I wrote this a few years ago as the Tiger Mother phenomenon was raging. It still reflects my thoughts on parenting:
As an American woman living in Hong Kong, so far away from family and friends, I rely on Facebook not only as a way to keep in touch, but as a pulse point for news. You would have thought that a revolution had started when I turned on my computer to find no fewer that a dozen friends had posted links to a Wall Street Journal article entitled, “Why Chinese Mothers are Superior” by Amy Chua. While Ms. Chua makes a very strong case for the Tiger Mother that I must admit did explain some play date behavior and made the hairs on my neck bristle at the “everybody gets a trophy” liberal parenting camp, the pressure cooker approach she espouses is bound to blow.

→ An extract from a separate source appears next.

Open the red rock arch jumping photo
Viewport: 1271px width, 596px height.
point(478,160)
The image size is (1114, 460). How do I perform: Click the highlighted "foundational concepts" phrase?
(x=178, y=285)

A wise friend in Hong Kong coined a delicious term for the alternative parental camp: Panda Mom. As she so eloquently put it in her Facebook post, A Panda Mom “is convinced that her cub is absolutely the most adorable thing on the planet, is very proud of her cub’s vegetable consumption, favors her cub spending lots of time outside climbing trees and firmly believes that what her cub needs most is more sleep.” I would add that, as pandas are known to leave their young unattended for long stretches of time, a Panda Mom has prepared her child to be a capable individual who does not require micromanaging at every moment. Panda cubs are able to structure their own free time and to make reasonable, rational decisions for themselves.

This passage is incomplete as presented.